The Times filed its copyright lawsuit against OpenAI and Microsoft last year, alleging that the companies had illegally used its articles to train artificial intelligence tools like ChatGPT. The case is one of many ongoing legal battles between AI companies and publishers, including a similar lawsuit filed by the Daily News being handled by some of the same lawyers.

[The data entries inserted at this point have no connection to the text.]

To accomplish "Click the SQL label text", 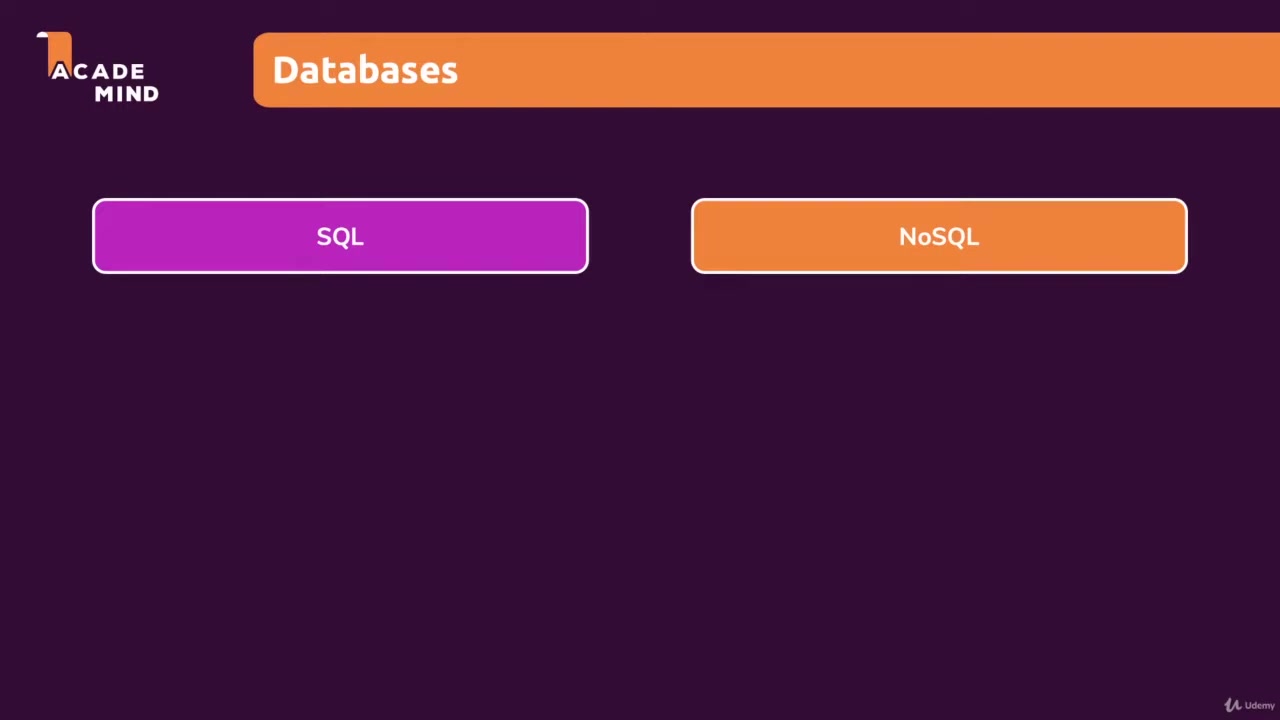I will pyautogui.click(x=340, y=237).
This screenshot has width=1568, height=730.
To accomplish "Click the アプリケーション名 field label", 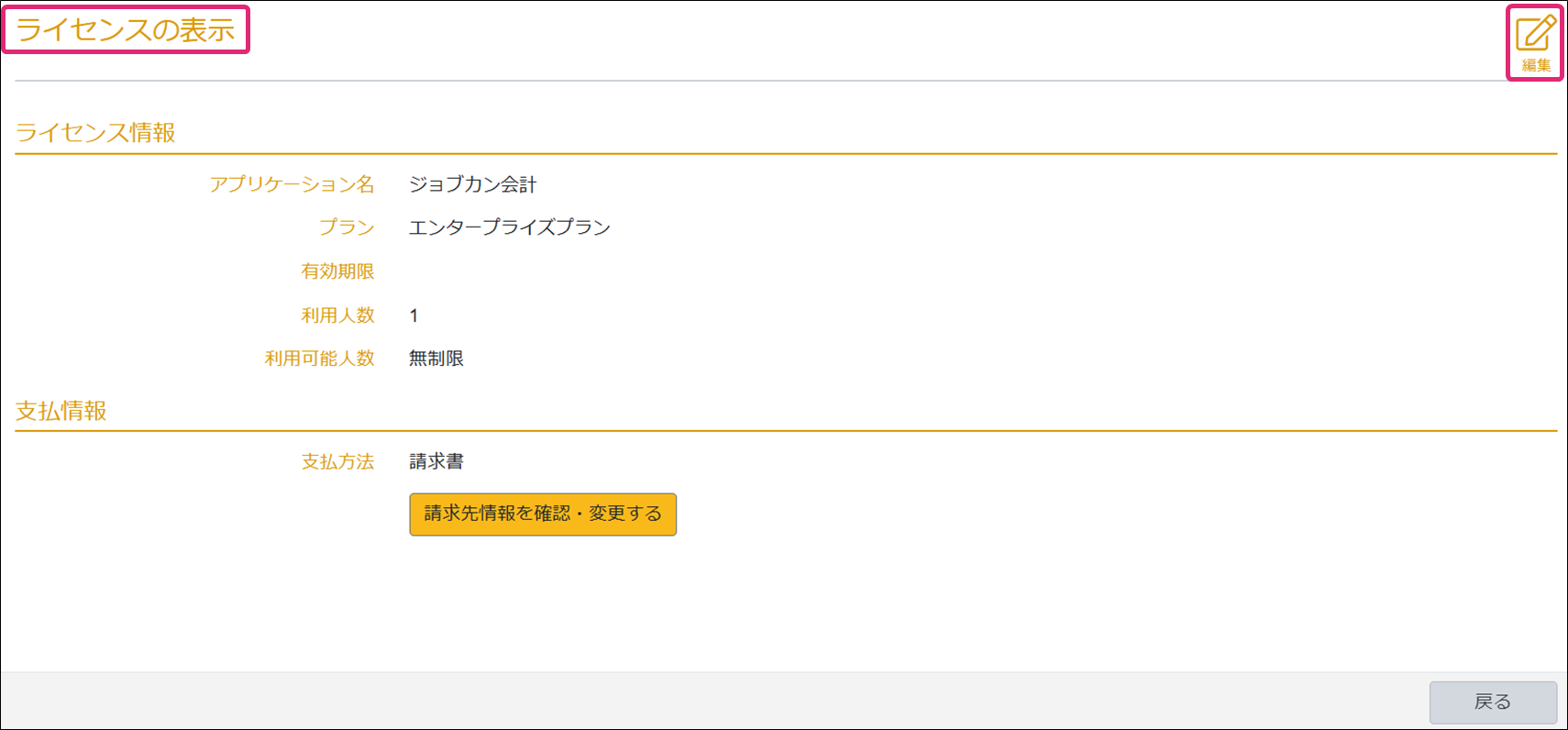I will click(x=292, y=184).
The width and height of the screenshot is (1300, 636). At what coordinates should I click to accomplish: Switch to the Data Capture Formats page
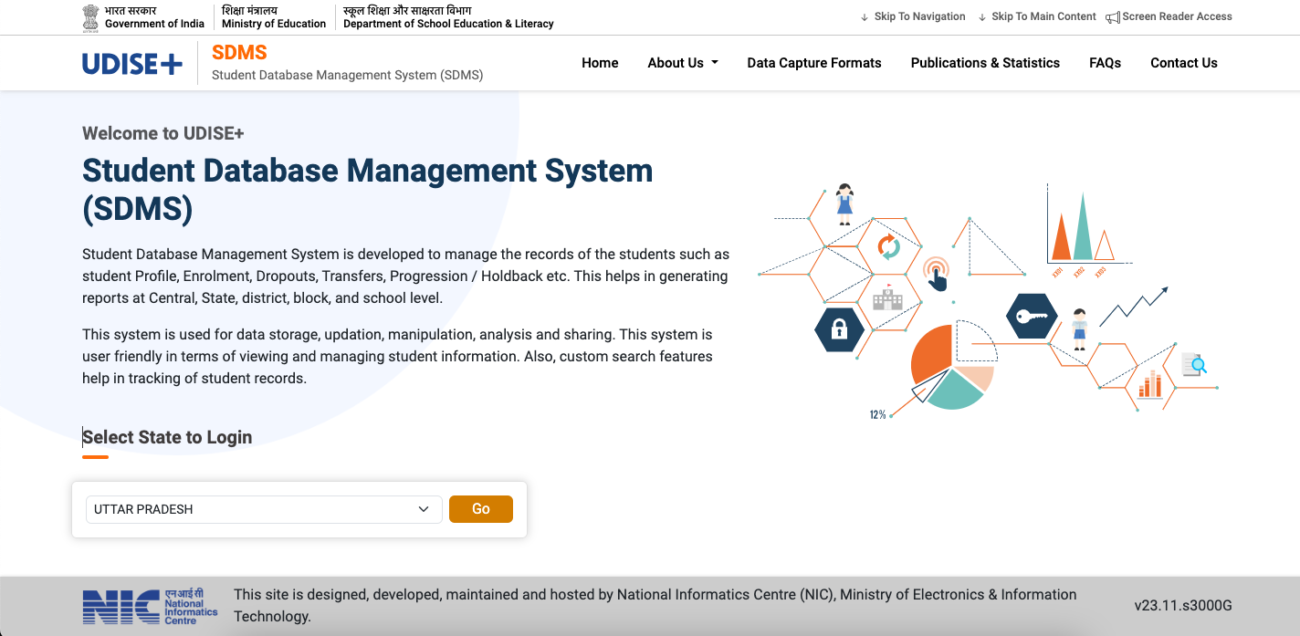pos(814,62)
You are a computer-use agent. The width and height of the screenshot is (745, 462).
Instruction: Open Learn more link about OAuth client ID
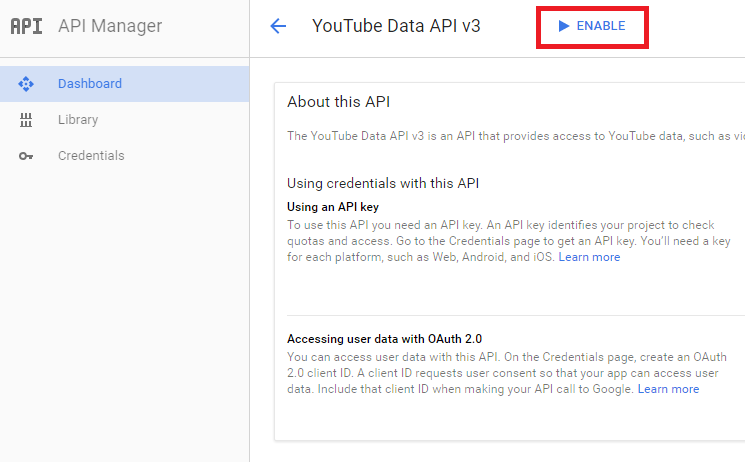click(668, 389)
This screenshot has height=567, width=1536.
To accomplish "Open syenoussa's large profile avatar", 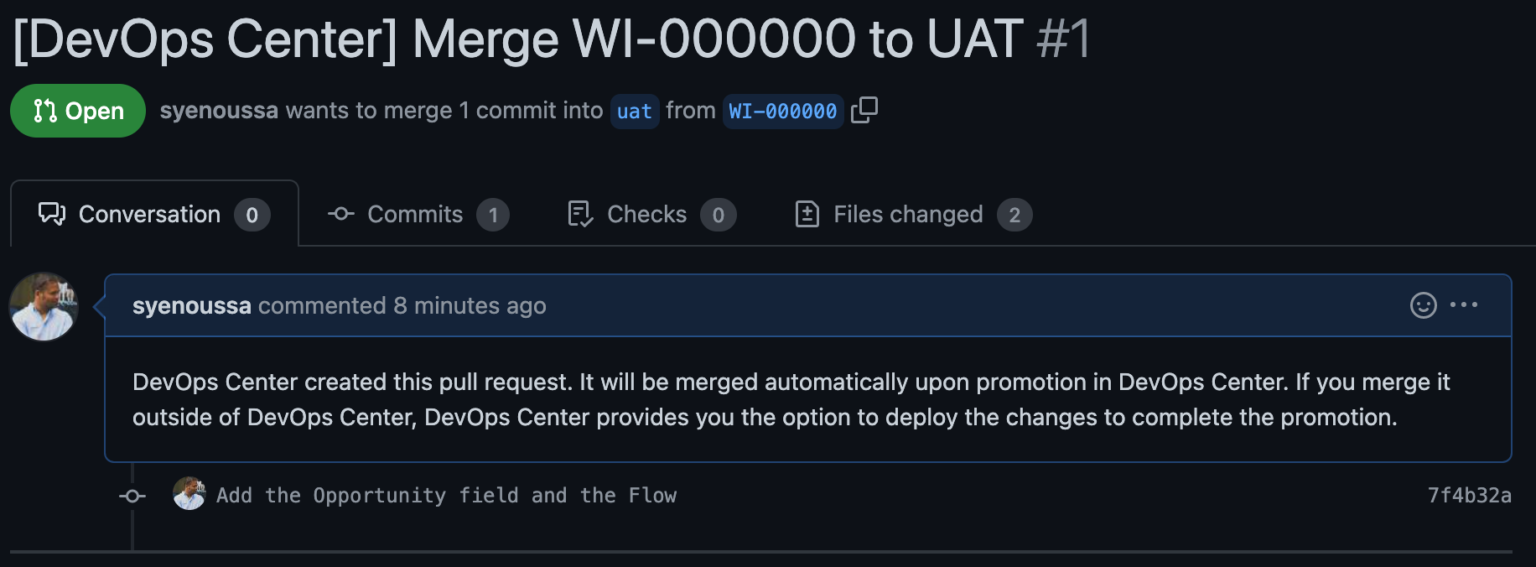I will (44, 306).
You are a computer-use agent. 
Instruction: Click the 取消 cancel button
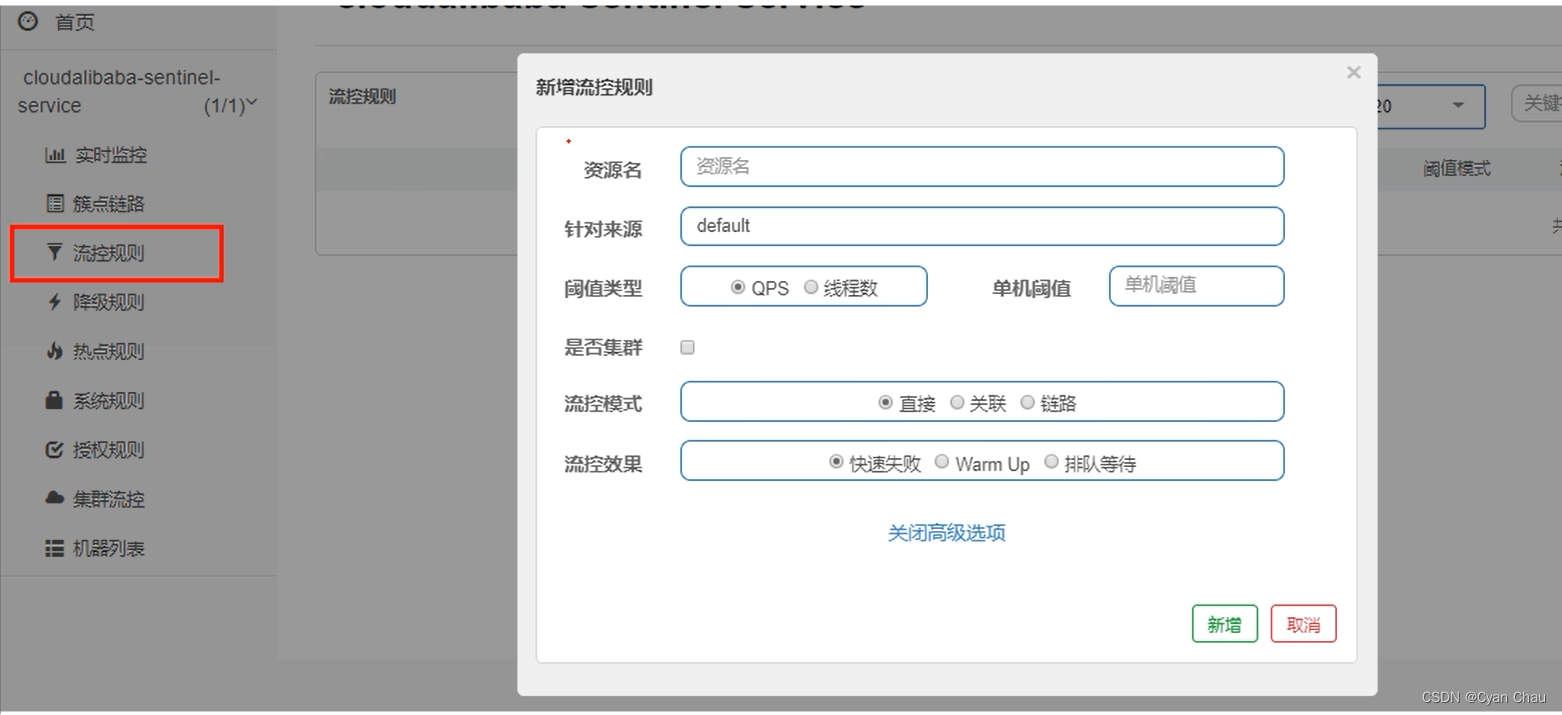[x=1303, y=623]
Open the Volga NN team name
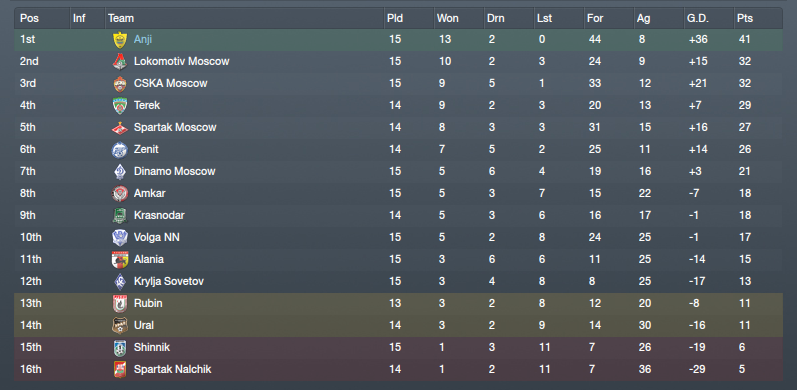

The Times’ case is currently in discovery, which means both sides are turning over requested documents and information that could become evidence. As part of the process, OpenAI was required by the court to show the Times its training data, which is a big deal—OpenAI has never publicly revealed exactly what information was used to build its AI models. To disclose it, OpenAI created what the court is calling a “sandbox” of two “virtual machines” that the Times’ lawyers could sift through. In her declaration, Maisel said that OpenAI engineers had “erased” data organized by the Times’ team on one of these machines.
According to Maisel’s filing, OpenAI acknowledged that the information had been deleted, and attempted to address the issue shortly after it was alerted to it earlier this month. But when the paper’s lawyers looked at the “restored” data, it was too disorganized, forcing them “to recreate their work from scratch using significant person-hours and computer processing time,” several other Times lawyers said in a letter filed to the judge the same day as Maisel’s declaration.
The lawyers noted that they had “no reason to believe” that the deletion was “intentional.” In emails submitted as an exhibit along with Maisel’s letter, OpenAI counsel Tom Gorman referred to the data erasure as a “glitch.”